Are the days of free content on the net numbered?
- 8 November 2013
- From the section Technology
Fortune writer Adam Lashinsky seemed stunned and bemused by the blowback from his readers.
He had written about the 3G buyout of Heinz on the professional networking site LinkedIn, and added: "Fortune [where I work] published a longish preview of the article here. The full version is here, and you'll have to be a Fortune subscriber to read it. No apologies by the way. The kids say they can get everything they need to read for free on the internet. Sorry. It's not true."
Readers erupted. The most "liked" comment, 319 up to the time of publishing, was this: "If your Fortune article is as empty of content as this LinkedIn article, I think I'll stick to the free sources. Please refrain from spam postings."
Mr Lashinsky wrote a combative follow-up defending subscription. He was unapologetic.
"As far as the readers of my post were concerned, I had committed the cardinal sin of social media, which was to link to an article for which they had to pay", he tells the BBC.
"To paraphrase their response, how dare I tell them about something that was not available to them for free."
So, are the battle lines being drawn between free and subscription?
Tumbling ad revenues and circulation are hitting traditional newspapers hard, making some of them charge for content.
"Advertising is weakening on newspaper sites and online sites because you can target the ads through Google and Facebook to individual people," says blogger Andrew Sullivan.
He made the one-million-readers-a-month The Dish a standalone blog, taking it out of the Newsweek/Daily Beast site and charging readers $20 (£12.50) a year.
"We media have to find another model that does not rely on advertising. It's not actually working financially in the long run," Mr Sullivan says.
"Advertising-supported news was a glorious accident," adds Mr Lashinsky. "We need other revenue streams. Subscriptions are a good one."
Many readers seem resistant to paying for online content. Some sites have designed metered models that recognise that.
The New York Times brings down a pay curtain after 10 free articles a month.
The Times, in the UK, makes the start of articles visible, and directs readers wanting to see more to pay to access the rest.
The Wall Street Journal and Financial Times have a combination of pay, free and registration content.
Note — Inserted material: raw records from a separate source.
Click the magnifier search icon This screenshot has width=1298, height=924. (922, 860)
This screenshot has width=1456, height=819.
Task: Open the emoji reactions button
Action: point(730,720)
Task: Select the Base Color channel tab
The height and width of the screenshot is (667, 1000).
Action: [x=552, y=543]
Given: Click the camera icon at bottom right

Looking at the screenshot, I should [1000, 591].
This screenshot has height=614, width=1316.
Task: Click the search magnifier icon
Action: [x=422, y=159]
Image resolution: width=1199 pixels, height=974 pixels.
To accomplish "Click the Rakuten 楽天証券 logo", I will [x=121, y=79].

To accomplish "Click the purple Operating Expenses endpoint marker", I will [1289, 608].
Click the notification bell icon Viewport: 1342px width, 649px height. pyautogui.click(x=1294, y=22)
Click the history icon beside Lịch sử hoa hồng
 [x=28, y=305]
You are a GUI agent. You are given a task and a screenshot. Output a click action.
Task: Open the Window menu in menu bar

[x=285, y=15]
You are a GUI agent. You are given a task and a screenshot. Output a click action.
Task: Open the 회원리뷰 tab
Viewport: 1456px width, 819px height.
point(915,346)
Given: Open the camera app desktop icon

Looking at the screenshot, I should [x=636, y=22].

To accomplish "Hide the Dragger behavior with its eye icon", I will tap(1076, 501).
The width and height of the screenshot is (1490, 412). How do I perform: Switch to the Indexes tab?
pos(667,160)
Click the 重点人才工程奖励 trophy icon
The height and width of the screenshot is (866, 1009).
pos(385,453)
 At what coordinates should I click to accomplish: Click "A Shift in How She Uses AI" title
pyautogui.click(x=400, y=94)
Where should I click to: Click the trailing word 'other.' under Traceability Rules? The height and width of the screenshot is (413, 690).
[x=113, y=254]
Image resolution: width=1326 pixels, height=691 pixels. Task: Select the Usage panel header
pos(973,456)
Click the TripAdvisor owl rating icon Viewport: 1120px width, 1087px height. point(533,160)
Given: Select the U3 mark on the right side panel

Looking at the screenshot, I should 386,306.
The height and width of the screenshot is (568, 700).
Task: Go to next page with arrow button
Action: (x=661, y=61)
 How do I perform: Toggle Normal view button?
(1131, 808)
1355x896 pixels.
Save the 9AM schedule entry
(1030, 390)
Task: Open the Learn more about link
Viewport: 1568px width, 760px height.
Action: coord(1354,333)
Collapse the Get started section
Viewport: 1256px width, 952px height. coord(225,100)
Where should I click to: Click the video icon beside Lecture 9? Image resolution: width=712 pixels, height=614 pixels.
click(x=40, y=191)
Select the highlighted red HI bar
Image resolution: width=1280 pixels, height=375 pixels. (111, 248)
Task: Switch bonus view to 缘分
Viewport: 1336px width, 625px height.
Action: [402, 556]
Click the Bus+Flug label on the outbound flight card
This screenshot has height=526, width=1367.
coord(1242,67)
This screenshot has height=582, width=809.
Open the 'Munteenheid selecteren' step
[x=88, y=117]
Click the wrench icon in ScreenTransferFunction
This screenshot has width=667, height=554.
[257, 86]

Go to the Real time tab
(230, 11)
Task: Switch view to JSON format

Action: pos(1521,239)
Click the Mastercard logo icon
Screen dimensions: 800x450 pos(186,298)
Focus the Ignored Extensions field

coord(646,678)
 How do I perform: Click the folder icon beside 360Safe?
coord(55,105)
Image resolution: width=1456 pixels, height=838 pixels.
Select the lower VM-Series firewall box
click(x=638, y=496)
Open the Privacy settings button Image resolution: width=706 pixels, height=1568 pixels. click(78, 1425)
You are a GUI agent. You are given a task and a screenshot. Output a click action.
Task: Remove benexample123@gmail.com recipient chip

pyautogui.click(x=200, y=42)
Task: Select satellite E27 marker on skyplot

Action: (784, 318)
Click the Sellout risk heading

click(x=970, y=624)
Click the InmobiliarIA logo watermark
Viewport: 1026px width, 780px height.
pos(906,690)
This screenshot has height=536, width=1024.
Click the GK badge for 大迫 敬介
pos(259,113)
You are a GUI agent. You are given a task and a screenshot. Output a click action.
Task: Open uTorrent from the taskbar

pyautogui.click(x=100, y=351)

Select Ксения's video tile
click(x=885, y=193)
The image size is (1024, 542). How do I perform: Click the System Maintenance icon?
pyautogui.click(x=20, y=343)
Some sites have promotions for free or reduced subscriptions, or bundles with other product and services offers.
Into the picture has stepped Jeff Bezos, of Amazon, who brings to a historic title, the Washington Post, a dose of modern start-up and retail savvy.
Computer science engineer Robert Cailliau is the often unheralded other half of the story of inventing the world wide web, alongside Sir Tim Berners-Lee.
The web was initially a system to connect the world's universities, which did not have a simple way of accessing each other's remotely stored academic papers and documents.
Mr Cailliau, a Belgian, is now retired from Cern (the European Organisation for Nuclear Research in Geneva) and lives in France. He says that the idea of "dealing with the value of information" has been around for 20 years.
"It was impossible for someone to say, 'I worked very hard to put up this information to keep these articles up to date… I want you to pay me, say one cent every time you click on one of my pages.'"
Mr Cailliau thinks that monthly subscriptions are too expensive and restrictive. He says the pay-as-you-go mobile phone model is a great one for online content.
"When you send an SMS, you pay a small amount of money. Each individual action should be billed individually," he says.
"My browser should pay you automatically a cent or two cents per page without me feeling it. I should not have to prepay a large amount of money."
"Why re-invent? The telephone already does that. We already have a worldwide system that's capable of billing the customer for every move he makes."
Bezos and the future
Tien Tzuo is chief executive of Zuora, a San Francisco subscription management company.
Its clients include News International - parent company of the Times - and Fairfax, owners of some of the largest titles in Australia.
"Two cents a view is one possible model, but not necessarily the best," he says.
"Your wireless plan now has prepaid plans, post-paid plans, family plans, nights and weekend plans, unlimited plans, bundles.
"And people actually do not like feeling metered, they don't like being on a phone call and feeling like they have to get off the phone."
What does he think his fellow West Coast entrepreneur Mr Bezos brings to the newspaper business?
"People forget that Amazon built warehouses and distribution centres - a bricks and mortars operation to go with the internet side," he answers.
"For newspapers, some people still want the printed product on their commute on the bus or the train.
"On weekends at the kitchen table, people like to spread out the Sunday papers, and take out their favourite section."
Can online media survive without subscriptions?
"No," says Mr Tzuo firmly.
"For freemium models like Evernote and Dropbox, there's enormous value in the free product, but eventually you need customers to pay. That's the best economic foundation for your organisation.
"The gravy train is over. There is no more advertising subsidies that can power newspapers."
Digital platforms cost money to build, but we still get much of our online content for free.
That may be changing, but the question of the most effective way of balancing reader browsing habits with businesses' need to be viable, is far from settled.